### WHAT YOU HAVE TO DO:
Repeat only the lines from the one containing "Click the -89.38 label on the map route" to the final line below, exactly as they read, and leave every picture out.

### DATASET EXCERPTS:
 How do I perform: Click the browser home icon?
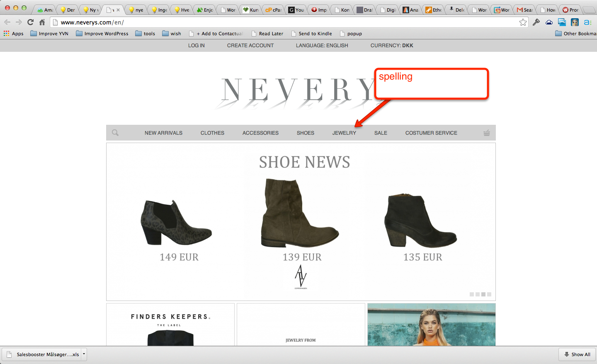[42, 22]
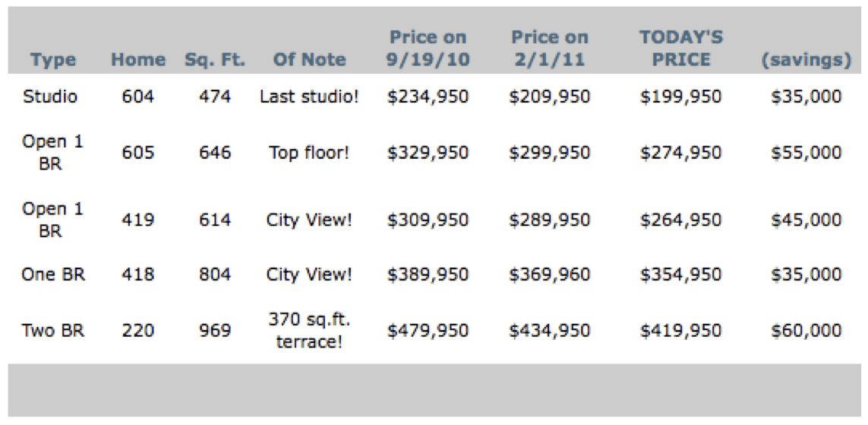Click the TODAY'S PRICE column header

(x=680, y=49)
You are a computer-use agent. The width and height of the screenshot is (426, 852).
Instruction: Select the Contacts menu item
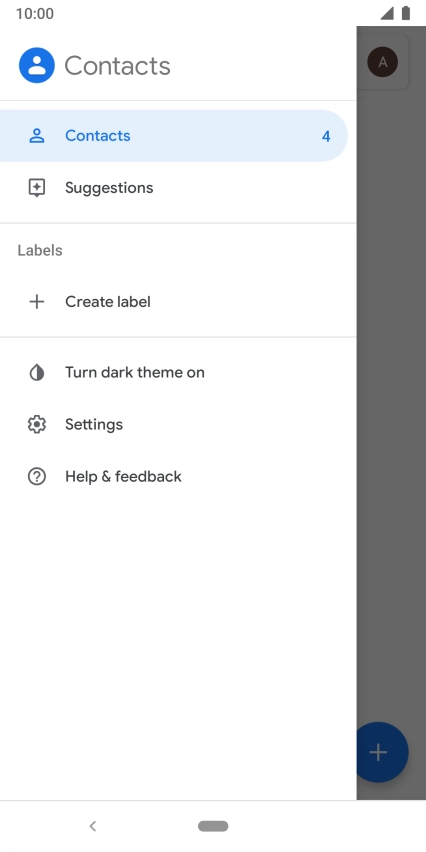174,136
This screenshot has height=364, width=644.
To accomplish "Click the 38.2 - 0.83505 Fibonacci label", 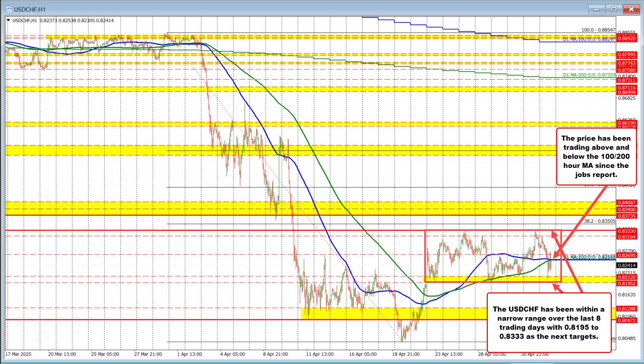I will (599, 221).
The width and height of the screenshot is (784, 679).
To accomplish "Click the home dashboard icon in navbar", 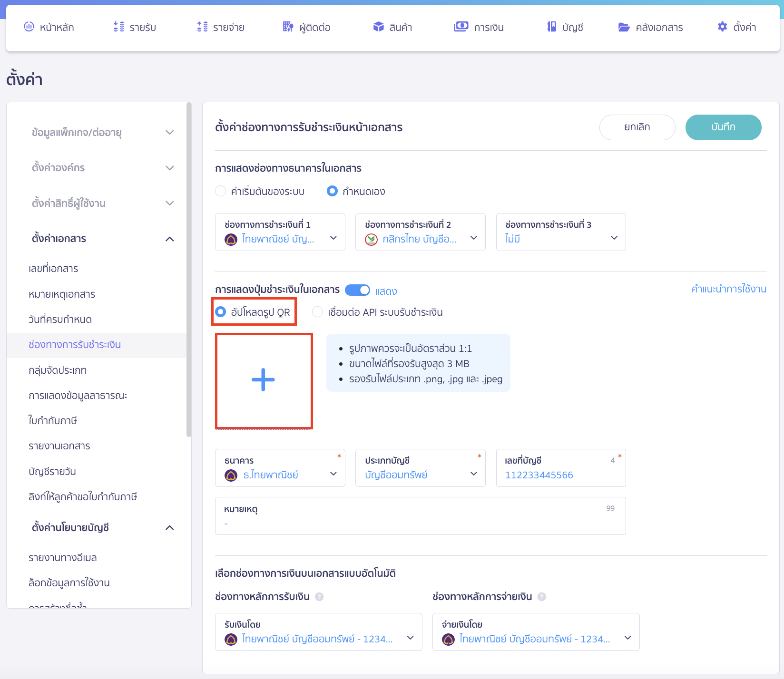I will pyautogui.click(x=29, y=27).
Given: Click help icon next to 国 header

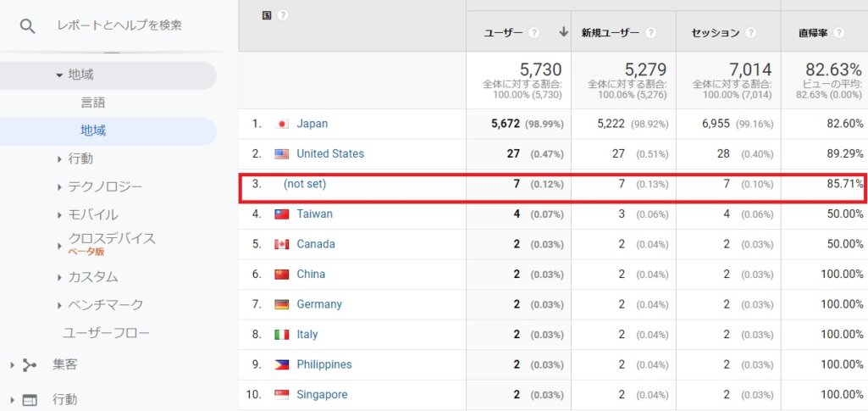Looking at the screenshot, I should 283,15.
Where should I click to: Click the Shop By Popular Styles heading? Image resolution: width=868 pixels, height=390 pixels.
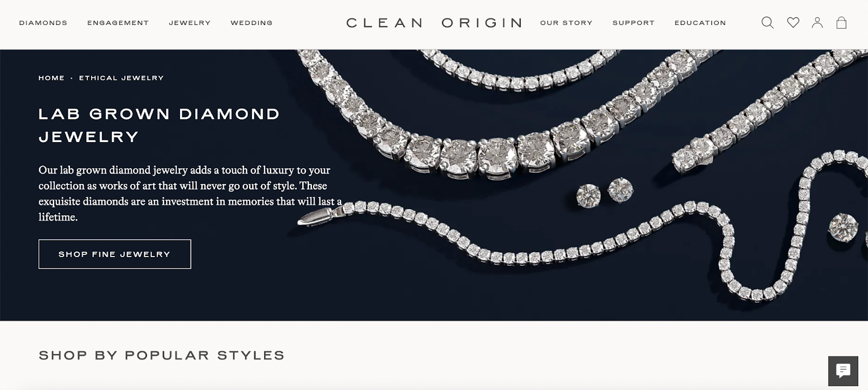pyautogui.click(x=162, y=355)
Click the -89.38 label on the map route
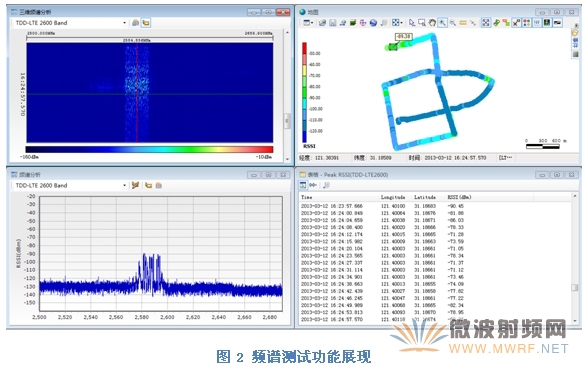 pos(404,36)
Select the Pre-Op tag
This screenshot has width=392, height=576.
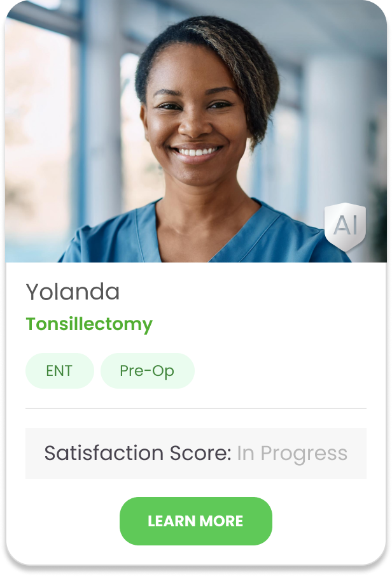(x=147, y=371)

### TASK SOLUTION:
Click the -89.38 label on the map route
 pos(404,36)
Select the Pre-Op tag
This screenshot has width=392, height=576.
(x=147, y=371)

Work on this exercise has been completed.